Return each of the following records unchanged, line for line.

(Data records)
***

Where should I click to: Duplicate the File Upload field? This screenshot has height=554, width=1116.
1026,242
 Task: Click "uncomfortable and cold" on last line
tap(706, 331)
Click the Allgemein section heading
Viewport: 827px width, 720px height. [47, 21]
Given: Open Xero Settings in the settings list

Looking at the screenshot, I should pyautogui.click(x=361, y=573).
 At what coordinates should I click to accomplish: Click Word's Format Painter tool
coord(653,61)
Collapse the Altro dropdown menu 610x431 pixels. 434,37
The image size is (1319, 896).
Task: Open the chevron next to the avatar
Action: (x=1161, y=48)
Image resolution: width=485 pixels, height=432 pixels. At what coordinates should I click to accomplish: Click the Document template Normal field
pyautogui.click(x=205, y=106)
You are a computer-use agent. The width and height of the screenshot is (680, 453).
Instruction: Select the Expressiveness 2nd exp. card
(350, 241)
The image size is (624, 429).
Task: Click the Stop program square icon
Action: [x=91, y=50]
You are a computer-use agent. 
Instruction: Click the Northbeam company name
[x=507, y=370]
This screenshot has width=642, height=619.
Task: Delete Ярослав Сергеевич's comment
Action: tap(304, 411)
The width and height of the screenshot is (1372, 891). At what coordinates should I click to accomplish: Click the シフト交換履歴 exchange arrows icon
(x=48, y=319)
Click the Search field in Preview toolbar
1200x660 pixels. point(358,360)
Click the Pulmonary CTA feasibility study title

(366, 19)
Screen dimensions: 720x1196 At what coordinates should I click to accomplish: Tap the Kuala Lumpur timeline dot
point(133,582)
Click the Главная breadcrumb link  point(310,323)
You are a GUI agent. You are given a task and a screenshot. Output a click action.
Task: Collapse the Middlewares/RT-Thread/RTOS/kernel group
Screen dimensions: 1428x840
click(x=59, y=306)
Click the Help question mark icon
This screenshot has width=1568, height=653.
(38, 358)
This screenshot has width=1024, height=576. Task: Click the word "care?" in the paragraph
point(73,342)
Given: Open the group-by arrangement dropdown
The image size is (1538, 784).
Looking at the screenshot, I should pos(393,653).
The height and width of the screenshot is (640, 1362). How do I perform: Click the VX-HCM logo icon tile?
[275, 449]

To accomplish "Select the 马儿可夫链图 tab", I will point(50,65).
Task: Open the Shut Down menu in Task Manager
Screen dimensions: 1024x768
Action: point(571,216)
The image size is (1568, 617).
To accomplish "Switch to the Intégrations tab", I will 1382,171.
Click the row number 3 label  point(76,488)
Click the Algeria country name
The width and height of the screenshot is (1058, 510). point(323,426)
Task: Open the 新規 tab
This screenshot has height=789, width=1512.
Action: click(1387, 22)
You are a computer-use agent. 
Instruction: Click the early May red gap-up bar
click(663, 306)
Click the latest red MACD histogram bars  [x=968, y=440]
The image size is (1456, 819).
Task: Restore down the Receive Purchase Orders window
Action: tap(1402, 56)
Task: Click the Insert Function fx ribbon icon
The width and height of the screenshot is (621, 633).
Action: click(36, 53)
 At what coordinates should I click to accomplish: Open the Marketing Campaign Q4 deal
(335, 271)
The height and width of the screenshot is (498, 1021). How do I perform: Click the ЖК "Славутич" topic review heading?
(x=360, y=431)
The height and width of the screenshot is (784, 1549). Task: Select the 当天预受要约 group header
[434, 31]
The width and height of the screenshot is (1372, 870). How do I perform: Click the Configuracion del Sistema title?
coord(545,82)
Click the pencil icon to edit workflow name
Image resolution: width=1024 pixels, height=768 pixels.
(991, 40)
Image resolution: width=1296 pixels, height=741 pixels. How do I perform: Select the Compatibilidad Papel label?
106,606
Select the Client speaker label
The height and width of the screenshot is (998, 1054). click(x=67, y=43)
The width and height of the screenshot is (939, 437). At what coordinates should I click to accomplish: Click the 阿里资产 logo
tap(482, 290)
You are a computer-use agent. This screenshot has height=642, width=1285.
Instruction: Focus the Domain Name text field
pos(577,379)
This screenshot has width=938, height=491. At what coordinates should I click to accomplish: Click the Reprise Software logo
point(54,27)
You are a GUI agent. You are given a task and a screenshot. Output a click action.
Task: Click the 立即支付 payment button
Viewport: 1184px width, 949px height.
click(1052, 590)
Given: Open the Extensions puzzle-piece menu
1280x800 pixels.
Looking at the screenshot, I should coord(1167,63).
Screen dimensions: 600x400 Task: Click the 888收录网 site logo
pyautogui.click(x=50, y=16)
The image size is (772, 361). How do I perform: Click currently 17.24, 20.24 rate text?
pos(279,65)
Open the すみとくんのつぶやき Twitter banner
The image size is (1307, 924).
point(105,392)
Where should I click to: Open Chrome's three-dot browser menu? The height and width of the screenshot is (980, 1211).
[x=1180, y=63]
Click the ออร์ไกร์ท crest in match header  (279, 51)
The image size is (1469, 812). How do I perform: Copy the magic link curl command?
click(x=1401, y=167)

***

__Result__:
Where should I click to: Duplicate the File Upload field? This screenshot has height=554, width=1116.
1026,242
 Task: Click "uncomfortable and cold" on last line
tap(706, 331)
Click the Allgemein section heading
Viewport: 827px width, 720px height. [47, 21]
Given: Open Xero Settings in the settings list

Looking at the screenshot, I should pyautogui.click(x=361, y=573).
 At what coordinates should I click to accomplish: Click Word's Format Painter tool
coord(653,61)
Collapse the Altro dropdown menu 610x431 pixels. 434,37
The image size is (1319, 896).
Task: Open the chevron next to the avatar
Action: (x=1161, y=48)
Image resolution: width=485 pixels, height=432 pixels. At what coordinates should I click to accomplish: Click the Document template Normal field
pyautogui.click(x=205, y=106)
You are a computer-use agent. The width and height of the screenshot is (680, 453).
Instruction: Select the Expressiveness 2nd exp. card
(350, 241)
The image size is (624, 429).
Task: Click the Stop program square icon
Action: [x=91, y=50]
You are a computer-use agent. 
Instruction: Click the Northbeam company name
[x=507, y=370]
This screenshot has width=642, height=619.
Task: Delete Ярослав Сергеевич's comment
Action: tap(304, 411)
The width and height of the screenshot is (1372, 891). At what coordinates should I click to accomplish: Click the シフト交換履歴 exchange arrows icon
(x=48, y=319)
Click the Search field in Preview toolbar
1200x660 pixels. point(358,360)
Click the Pulmonary CTA feasibility study title

(366, 19)
Screen dimensions: 720x1196 At what coordinates should I click to accomplish: Tap the Kuala Lumpur timeline dot
point(133,582)
Click the Главная breadcrumb link  point(310,323)
You are a GUI agent. You are given a task and a screenshot. Output a click action.
Task: Collapse the Middlewares/RT-Thread/RTOS/kernel group
Screen dimensions: 1428x840
click(x=59, y=306)
Click the Help question mark icon
This screenshot has width=1568, height=653.
(38, 358)
This screenshot has width=1024, height=576. Task: Click the word "care?" in the paragraph
point(73,342)
Given: Open the group-by arrangement dropdown
The image size is (1538, 784).
Looking at the screenshot, I should pos(393,653).
The height and width of the screenshot is (640, 1362). How do I perform: Click the VX-HCM logo icon tile?
[275, 449]

To accomplish "Select the 马儿可夫链图 tab", I will point(50,65).
Task: Open the Shut Down menu in Task Manager
Screen dimensions: 1024x768
Action: point(571,216)
The image size is (1568, 617).
To accomplish "Switch to the Intégrations tab", I will 1382,171.
Click the row number 3 label  point(76,488)
Click the Algeria country name
The width and height of the screenshot is (1058, 510). point(323,426)
Task: Open the 新規 tab
This screenshot has height=789, width=1512.
Action: click(1387, 22)
You are a computer-use agent. 
Instruction: Click the early May red gap-up bar
click(663, 306)
Click the latest red MACD histogram bars  [x=968, y=440]
The image size is (1456, 819).
Task: Restore down the Receive Purchase Orders window
Action: tap(1402, 56)
Task: Click the Insert Function fx ribbon icon
The width and height of the screenshot is (621, 633).
Action: click(36, 53)
 At what coordinates should I click to accomplish: Open the Marketing Campaign Q4 deal
(335, 271)
The height and width of the screenshot is (498, 1021). How do I perform: Click the ЖК "Славутич" topic review heading?
(x=360, y=431)
The height and width of the screenshot is (784, 1549). Task: Select the 当天预受要约 group header
[434, 31]
The width and height of the screenshot is (1372, 870). How do I perform: Click the Configuracion del Sistema title?
coord(545,82)
Click the pencil icon to edit workflow name
Image resolution: width=1024 pixels, height=768 pixels.
(991, 40)
Image resolution: width=1296 pixels, height=741 pixels. How do I perform: Select the Compatibilidad Papel label?
106,606
Select the Client speaker label
The height and width of the screenshot is (998, 1054). click(x=67, y=43)
The width and height of the screenshot is (939, 437). At what coordinates should I click to accomplish: Click the 阿里资产 logo
tap(482, 290)
You are a computer-use agent. This screenshot has height=642, width=1285.
Instruction: Focus the Domain Name text field
pos(577,379)
This screenshot has width=938, height=491. At what coordinates should I click to accomplish: Click the Reprise Software logo
point(54,27)
You are a GUI agent. You are given a task and a screenshot. Output a click action.
Task: Click the 立即支付 payment button
Viewport: 1184px width, 949px height.
click(1052, 590)
Given: Open the Extensions puzzle-piece menu
1280x800 pixels.
Looking at the screenshot, I should coord(1167,63).
Screen dimensions: 600x400 Task: Click the 888收录网 site logo
pyautogui.click(x=50, y=16)
The image size is (772, 361). How do I perform: Click currently 17.24, 20.24 rate text?
pos(279,65)
Open the すみとくんのつぶやき Twitter banner
The image size is (1307, 924).
point(105,392)
Where should I click to: Open Chrome's three-dot browser menu? The height and width of the screenshot is (980, 1211).
[x=1180, y=63]
Click the ออร์ไกร์ท crest in match header  (279, 51)
The image size is (1469, 812). How do I perform: Copy the magic link curl command?
click(x=1401, y=167)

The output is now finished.